*HOW TO COMPLETE THIS TASK:* What is needed here is an exact repetition of the records below, beginning at the line that has "Open the Chat" and stopping after the line that has "Task: Click the system".

*RAW DATA:*
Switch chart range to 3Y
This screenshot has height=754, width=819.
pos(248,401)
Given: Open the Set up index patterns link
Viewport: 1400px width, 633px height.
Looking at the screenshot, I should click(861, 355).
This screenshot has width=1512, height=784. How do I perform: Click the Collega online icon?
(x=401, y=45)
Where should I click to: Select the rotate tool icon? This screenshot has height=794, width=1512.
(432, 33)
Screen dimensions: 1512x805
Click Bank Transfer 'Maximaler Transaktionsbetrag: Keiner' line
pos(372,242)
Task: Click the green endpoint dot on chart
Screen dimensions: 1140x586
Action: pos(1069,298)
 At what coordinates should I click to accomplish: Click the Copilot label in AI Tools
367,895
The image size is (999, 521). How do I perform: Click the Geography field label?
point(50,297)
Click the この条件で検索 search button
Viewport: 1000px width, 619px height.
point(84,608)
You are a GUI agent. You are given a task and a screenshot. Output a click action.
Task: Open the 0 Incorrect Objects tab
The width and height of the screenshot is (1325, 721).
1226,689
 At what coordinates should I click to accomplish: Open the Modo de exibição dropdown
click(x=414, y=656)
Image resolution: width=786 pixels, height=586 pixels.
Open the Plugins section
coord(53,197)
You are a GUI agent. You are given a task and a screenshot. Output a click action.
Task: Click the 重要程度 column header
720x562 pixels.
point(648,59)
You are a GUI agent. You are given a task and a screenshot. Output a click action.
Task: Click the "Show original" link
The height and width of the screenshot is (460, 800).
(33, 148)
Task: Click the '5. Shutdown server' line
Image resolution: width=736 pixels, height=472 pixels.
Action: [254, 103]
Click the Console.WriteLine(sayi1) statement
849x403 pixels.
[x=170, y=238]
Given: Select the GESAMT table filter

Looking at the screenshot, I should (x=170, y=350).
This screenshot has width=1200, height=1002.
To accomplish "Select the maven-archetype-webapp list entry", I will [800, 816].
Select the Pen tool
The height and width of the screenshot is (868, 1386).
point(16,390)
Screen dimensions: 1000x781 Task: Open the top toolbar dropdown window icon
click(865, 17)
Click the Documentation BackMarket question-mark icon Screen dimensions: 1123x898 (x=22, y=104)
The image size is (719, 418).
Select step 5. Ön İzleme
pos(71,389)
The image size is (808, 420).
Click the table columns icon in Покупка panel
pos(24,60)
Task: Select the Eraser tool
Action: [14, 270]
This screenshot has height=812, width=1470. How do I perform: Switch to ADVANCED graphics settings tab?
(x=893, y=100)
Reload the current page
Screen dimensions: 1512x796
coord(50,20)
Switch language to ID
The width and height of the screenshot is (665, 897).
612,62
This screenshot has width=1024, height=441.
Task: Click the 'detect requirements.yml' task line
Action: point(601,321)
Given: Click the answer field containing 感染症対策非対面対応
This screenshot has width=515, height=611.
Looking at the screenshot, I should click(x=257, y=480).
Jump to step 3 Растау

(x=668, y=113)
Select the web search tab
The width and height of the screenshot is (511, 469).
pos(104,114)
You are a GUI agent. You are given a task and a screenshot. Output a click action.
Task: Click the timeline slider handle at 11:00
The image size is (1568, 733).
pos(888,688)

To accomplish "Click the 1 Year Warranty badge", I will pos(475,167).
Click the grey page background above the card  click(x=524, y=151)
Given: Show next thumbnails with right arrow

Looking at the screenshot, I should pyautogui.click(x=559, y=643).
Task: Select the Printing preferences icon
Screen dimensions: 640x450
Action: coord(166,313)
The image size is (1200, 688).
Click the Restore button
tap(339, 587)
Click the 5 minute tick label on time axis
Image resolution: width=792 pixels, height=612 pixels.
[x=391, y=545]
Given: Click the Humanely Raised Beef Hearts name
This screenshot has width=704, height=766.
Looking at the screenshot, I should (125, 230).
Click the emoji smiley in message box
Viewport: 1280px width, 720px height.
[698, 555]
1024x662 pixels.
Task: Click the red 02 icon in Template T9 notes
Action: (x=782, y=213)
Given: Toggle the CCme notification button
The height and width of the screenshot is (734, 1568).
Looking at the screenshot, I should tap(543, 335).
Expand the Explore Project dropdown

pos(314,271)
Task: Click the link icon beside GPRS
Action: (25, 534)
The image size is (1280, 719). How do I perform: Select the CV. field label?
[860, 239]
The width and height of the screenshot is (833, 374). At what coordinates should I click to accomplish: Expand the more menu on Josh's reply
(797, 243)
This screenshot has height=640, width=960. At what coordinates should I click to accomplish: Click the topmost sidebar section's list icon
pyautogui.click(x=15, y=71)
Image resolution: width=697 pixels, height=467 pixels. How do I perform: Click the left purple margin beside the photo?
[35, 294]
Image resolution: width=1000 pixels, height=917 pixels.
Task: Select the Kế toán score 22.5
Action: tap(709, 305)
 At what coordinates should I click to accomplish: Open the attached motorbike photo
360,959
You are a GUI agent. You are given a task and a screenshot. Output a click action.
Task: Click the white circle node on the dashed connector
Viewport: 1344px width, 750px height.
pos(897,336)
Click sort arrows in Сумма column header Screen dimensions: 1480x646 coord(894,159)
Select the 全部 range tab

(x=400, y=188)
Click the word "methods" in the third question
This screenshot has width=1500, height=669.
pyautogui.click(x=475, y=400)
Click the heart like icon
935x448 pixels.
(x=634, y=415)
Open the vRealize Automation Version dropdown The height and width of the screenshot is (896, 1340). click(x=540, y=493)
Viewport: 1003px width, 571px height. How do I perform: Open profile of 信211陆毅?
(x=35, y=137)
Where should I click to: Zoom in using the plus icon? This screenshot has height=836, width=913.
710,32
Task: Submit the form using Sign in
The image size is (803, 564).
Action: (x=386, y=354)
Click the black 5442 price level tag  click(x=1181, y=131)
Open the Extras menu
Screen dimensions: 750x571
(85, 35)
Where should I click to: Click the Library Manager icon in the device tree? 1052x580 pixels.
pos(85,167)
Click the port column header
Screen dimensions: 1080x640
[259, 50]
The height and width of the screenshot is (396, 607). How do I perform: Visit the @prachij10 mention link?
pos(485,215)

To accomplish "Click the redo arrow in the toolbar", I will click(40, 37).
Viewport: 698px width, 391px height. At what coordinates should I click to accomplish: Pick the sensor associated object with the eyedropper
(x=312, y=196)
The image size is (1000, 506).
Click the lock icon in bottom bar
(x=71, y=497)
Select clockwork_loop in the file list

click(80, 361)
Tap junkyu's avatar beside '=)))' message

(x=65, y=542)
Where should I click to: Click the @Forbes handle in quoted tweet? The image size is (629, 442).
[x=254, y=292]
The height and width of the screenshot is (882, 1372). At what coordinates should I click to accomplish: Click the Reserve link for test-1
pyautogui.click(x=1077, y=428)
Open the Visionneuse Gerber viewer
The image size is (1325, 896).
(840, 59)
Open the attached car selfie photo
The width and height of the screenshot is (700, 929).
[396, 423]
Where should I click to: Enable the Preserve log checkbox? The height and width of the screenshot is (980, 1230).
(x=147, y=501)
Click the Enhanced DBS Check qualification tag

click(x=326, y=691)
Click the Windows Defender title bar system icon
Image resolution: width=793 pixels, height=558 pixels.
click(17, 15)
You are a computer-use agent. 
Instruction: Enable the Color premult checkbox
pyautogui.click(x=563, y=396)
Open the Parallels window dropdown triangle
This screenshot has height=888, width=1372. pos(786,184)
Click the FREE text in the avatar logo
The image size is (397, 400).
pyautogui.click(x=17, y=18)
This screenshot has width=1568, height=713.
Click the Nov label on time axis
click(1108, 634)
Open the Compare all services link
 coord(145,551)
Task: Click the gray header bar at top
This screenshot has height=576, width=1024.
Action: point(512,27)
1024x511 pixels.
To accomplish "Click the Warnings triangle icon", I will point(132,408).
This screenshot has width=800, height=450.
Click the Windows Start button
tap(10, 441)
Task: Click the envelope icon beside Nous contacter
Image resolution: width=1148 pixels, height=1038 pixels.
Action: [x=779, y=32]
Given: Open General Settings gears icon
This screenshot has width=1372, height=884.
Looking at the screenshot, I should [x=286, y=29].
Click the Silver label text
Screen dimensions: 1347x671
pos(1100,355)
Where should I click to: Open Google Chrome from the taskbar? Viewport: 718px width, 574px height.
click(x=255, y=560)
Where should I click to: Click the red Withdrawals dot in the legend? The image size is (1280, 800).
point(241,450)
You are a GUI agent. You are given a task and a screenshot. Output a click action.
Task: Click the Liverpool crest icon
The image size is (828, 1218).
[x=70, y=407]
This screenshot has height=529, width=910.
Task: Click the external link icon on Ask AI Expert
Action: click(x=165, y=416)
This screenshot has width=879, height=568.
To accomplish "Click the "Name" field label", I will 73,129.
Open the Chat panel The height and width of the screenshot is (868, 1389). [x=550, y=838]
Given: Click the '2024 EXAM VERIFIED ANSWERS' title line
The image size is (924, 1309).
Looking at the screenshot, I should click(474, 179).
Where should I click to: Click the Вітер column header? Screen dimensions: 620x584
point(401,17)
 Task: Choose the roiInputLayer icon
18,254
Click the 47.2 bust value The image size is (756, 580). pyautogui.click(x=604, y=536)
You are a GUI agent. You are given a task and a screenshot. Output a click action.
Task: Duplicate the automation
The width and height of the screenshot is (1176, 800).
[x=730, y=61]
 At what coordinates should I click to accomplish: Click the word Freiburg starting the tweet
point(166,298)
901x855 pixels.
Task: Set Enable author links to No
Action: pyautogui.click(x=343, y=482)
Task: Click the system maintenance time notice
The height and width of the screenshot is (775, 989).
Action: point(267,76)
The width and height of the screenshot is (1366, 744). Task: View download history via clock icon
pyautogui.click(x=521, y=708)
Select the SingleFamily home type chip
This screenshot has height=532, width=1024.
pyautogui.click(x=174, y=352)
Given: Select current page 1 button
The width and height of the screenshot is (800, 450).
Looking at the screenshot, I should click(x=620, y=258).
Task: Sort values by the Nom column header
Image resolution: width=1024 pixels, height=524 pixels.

*WRITTEN ANSWER:*
Open the Chat panel The height and width of the screenshot is (868, 1389). [x=550, y=838]
Given: Click the '2024 EXAM VERIFIED ANSWERS' title line
The image size is (924, 1309).
Looking at the screenshot, I should click(474, 179).
Where should I click to: Click the Вітер column header? Screen dimensions: 620x584
point(401,17)
 Task: Choose the roiInputLayer icon
18,254
Click the 47.2 bust value The image size is (756, 580). pyautogui.click(x=604, y=536)
You are a GUI agent. You are given a task and a screenshot. Output a click action.
Task: Duplicate the automation
The width and height of the screenshot is (1176, 800).
[x=730, y=61]
 At what coordinates should I click to accomplish: Click the word Freiburg starting the tweet
point(166,298)
901x855 pixels.
Task: Set Enable author links to No
Action: pyautogui.click(x=343, y=482)
Task: Click the system maintenance time notice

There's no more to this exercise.